Material provided -
====
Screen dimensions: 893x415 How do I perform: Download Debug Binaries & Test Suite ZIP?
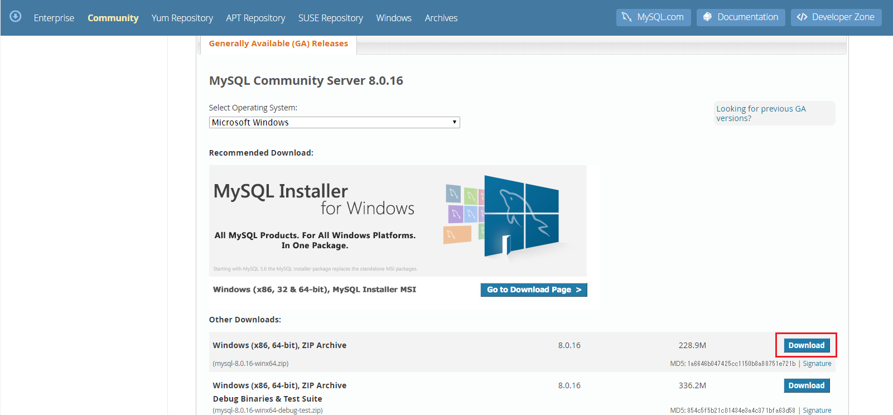[x=806, y=385]
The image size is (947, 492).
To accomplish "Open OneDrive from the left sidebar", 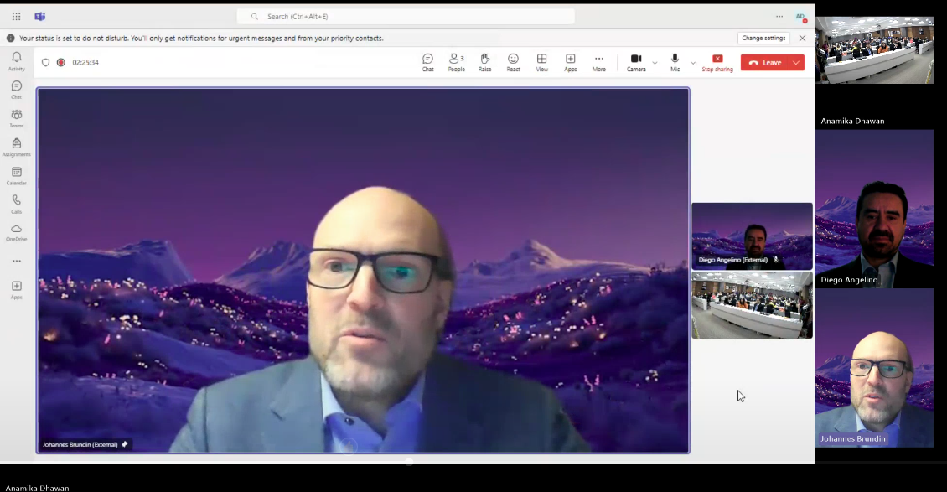I will click(x=16, y=232).
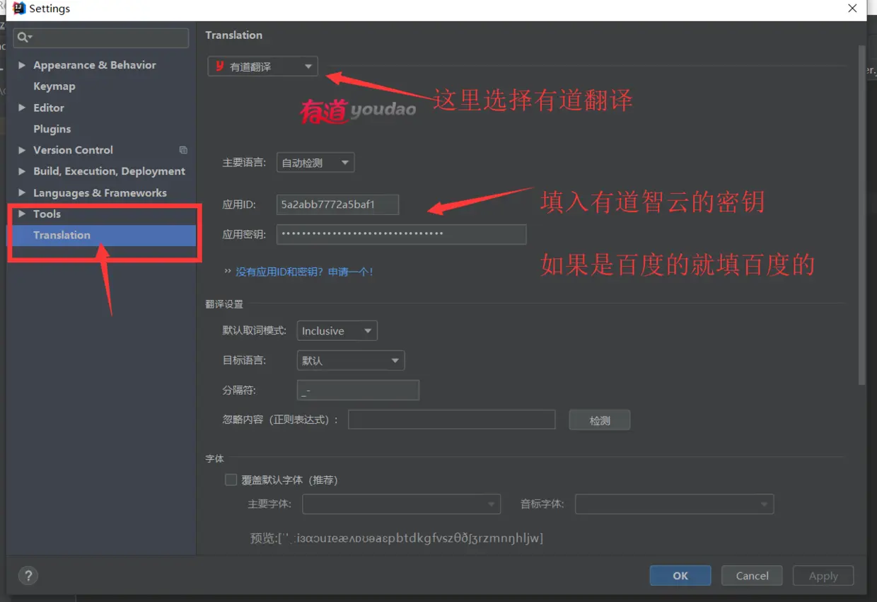The image size is (877, 602).
Task: Click the Settings title bar application icon
Action: click(18, 8)
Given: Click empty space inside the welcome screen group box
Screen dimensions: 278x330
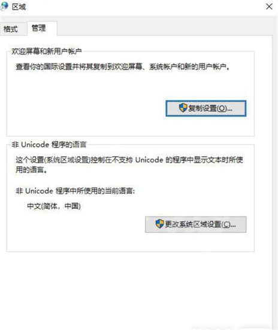Looking at the screenshot, I should click(x=84, y=105).
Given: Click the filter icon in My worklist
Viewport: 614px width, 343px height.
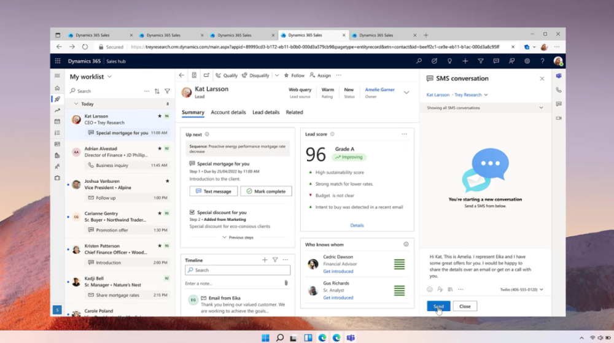Looking at the screenshot, I should pyautogui.click(x=167, y=91).
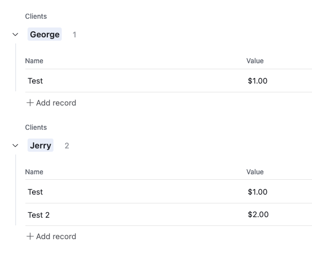Click plus icon in Jerry's Add record
The height and width of the screenshot is (254, 312).
pos(30,236)
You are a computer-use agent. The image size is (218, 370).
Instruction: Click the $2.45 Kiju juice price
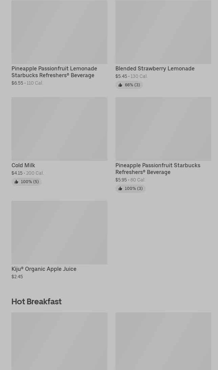[x=17, y=277]
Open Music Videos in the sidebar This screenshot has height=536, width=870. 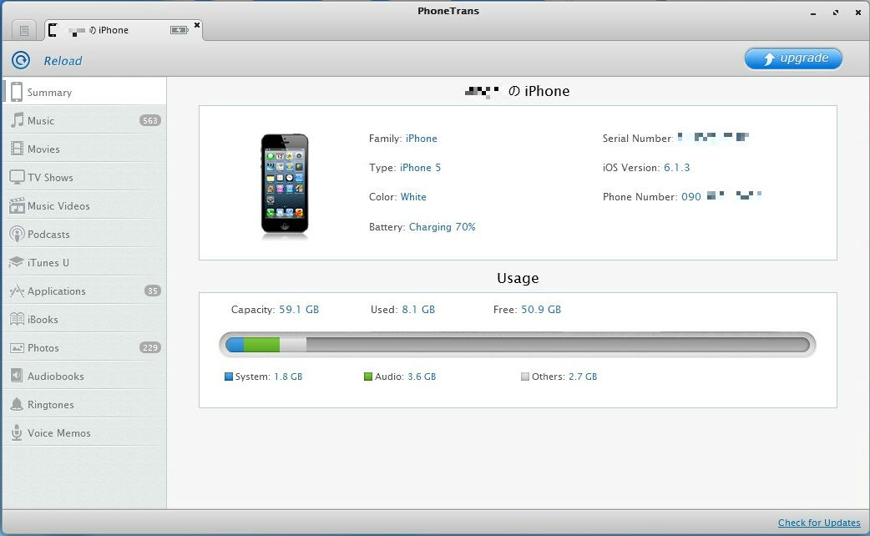(x=58, y=206)
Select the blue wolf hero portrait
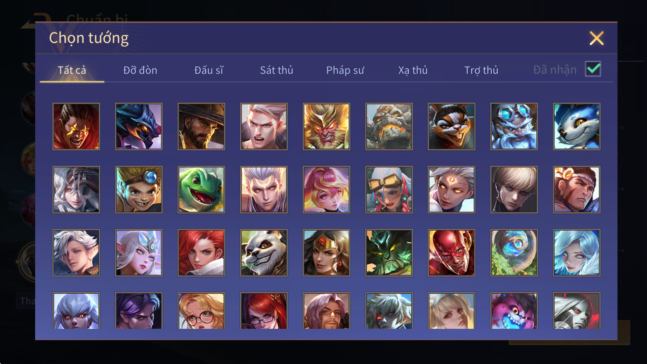The image size is (647, 364). point(577,127)
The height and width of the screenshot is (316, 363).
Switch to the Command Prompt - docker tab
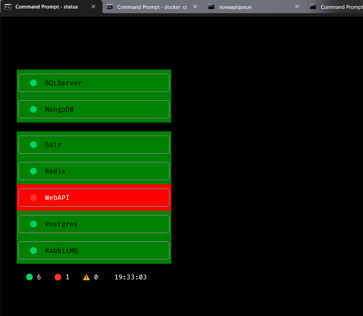coord(149,7)
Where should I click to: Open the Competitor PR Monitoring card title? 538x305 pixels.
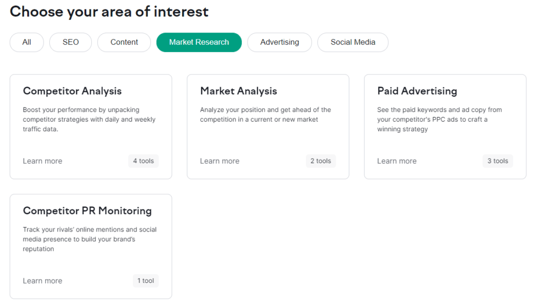pos(87,211)
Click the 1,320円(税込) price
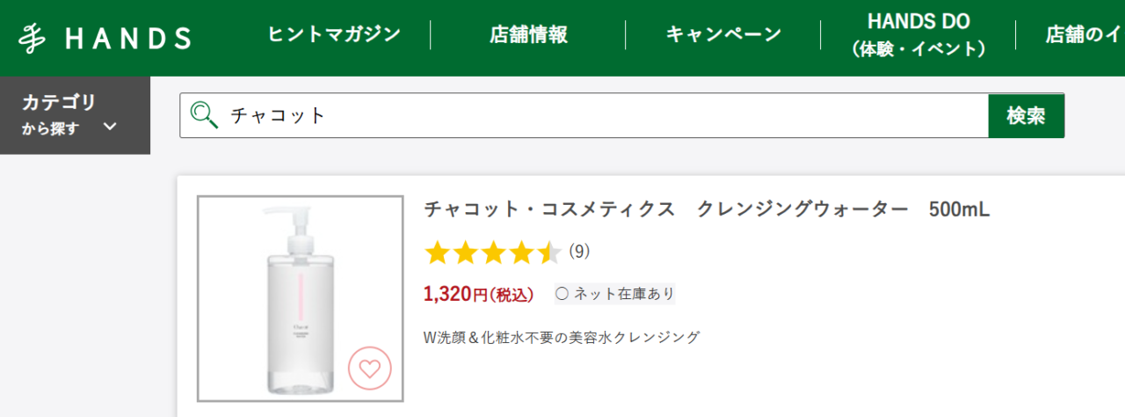Viewport: 1125px width, 417px height. pyautogui.click(x=478, y=294)
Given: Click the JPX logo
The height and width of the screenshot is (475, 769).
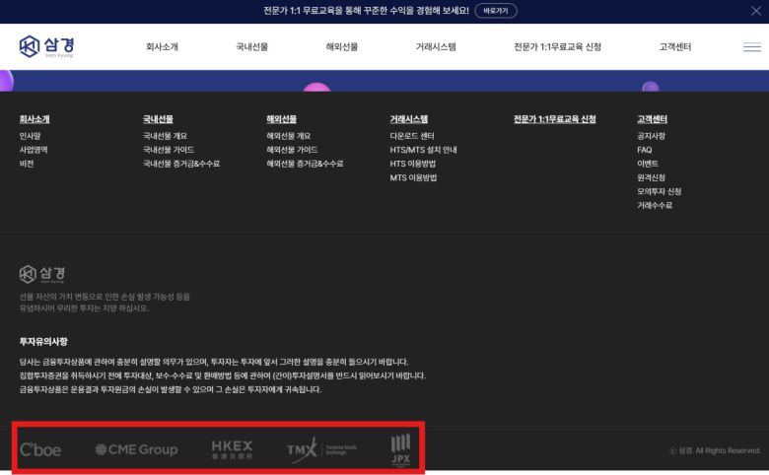Looking at the screenshot, I should pyautogui.click(x=400, y=448).
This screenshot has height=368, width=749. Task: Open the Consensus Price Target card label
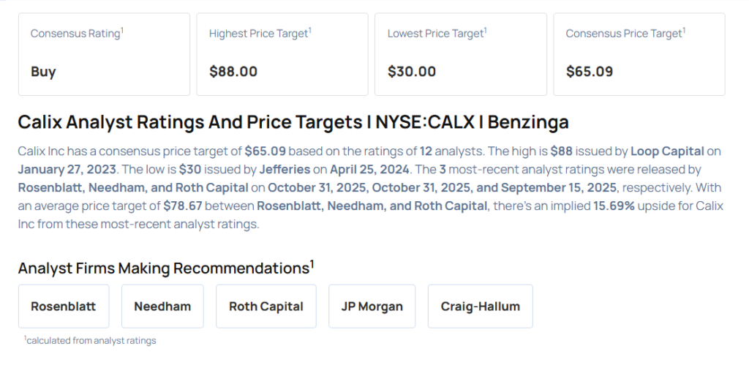[625, 34]
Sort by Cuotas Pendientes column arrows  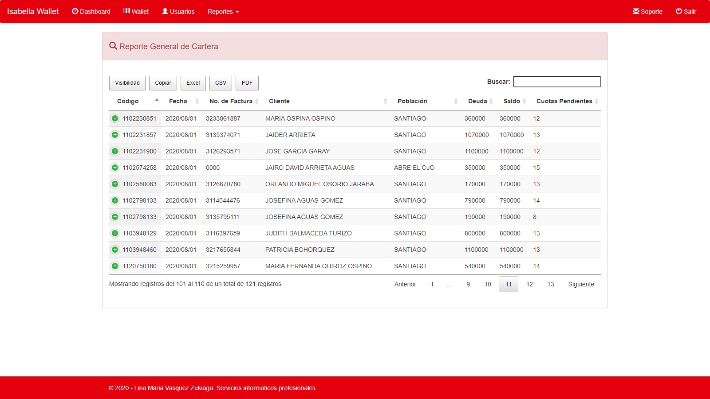click(596, 102)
====
Exercise prompt - For every line in the data above that holds "Given", return the line itself.

Output of the task -
Given: Click empty space inside the welcome screen group box
Given: Click the filter icon in My worklist
Given: Click the JPX logo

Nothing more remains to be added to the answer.